- Manakuppam Location in Puducherry, India Manakuppam Manakuppam (India)
- Coordinates: 11°52′04″N 79°41′52″E﻿ / ﻿11.867742°N 79.6978819°E
- Country: India
- State: Puducherry
- District: Puducherry
- Taluk: Villianur
- Commune: Villianur

Population (2011)
- • Total: 939

Languages
- • Official: Tamil, English, French
- Time zone: UTC+5:30 (IST)
- PIN: 605 106
- STD code: 0413
- Vehicle registration: PY-01
- Sex ratio: 50% ♂/♀

= Manakuppam =

Manakuppam is one of the villages under Sathamangalam revenue village in the Indian state of Puducherry. It is an isolated part of Villianur Commune and Villianur Taluk.

==Geography==
Manakuppam is surrounded by Tamil Nadu, bordered by Nallathur (East and North), Nadukuppam (west) and the dried Malattaru river in the south.

==Transport==
Manakuppam is located 18 km from Pondicherry city.
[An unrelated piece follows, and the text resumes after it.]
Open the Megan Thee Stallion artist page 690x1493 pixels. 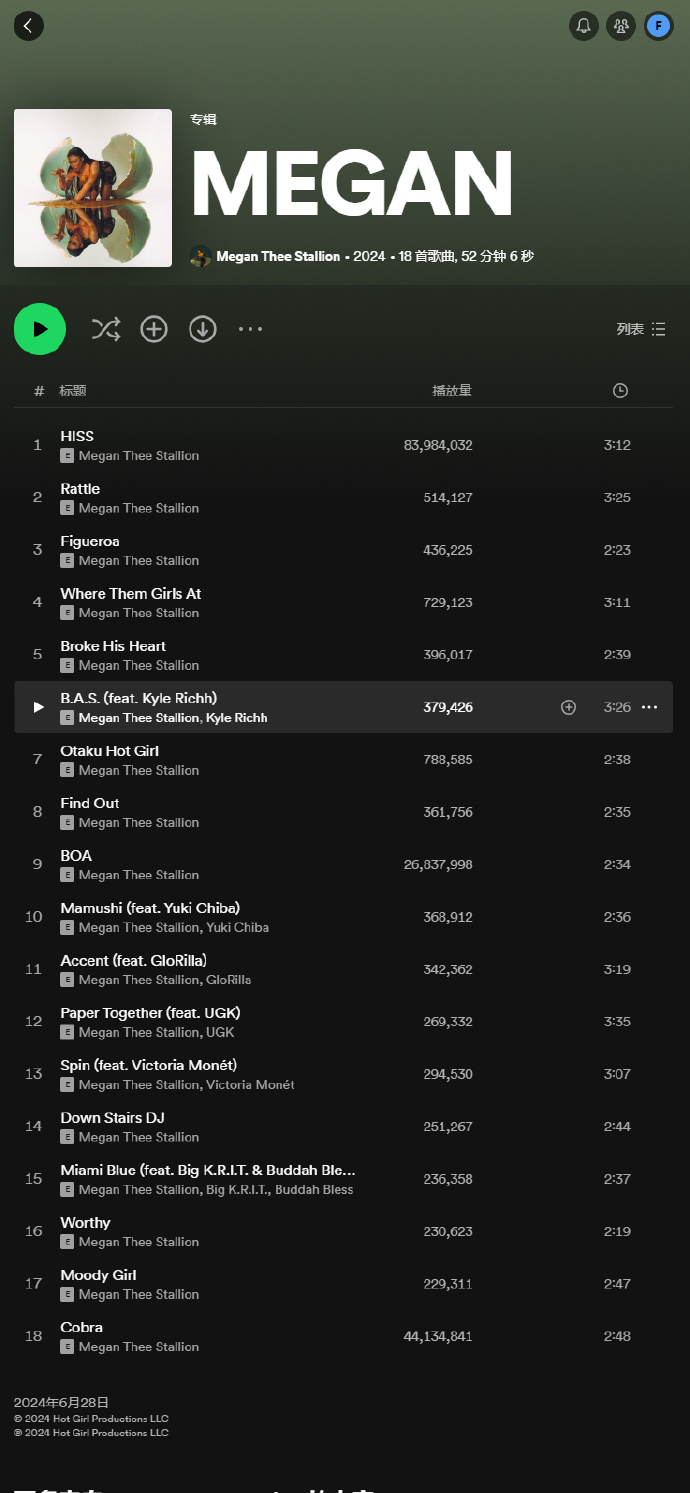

Manakuppam can be reached by bus running between Pondicherry and Madukarai.

==Road Network==
Manakuppam is connected to Pondicherry by Mangalam - Maducarai State Highway (RC-19)

==Politics==
Manakuppam is a part of Mangalam Assembly Constituency which comes under Puducherry (Lok Sabha constituency).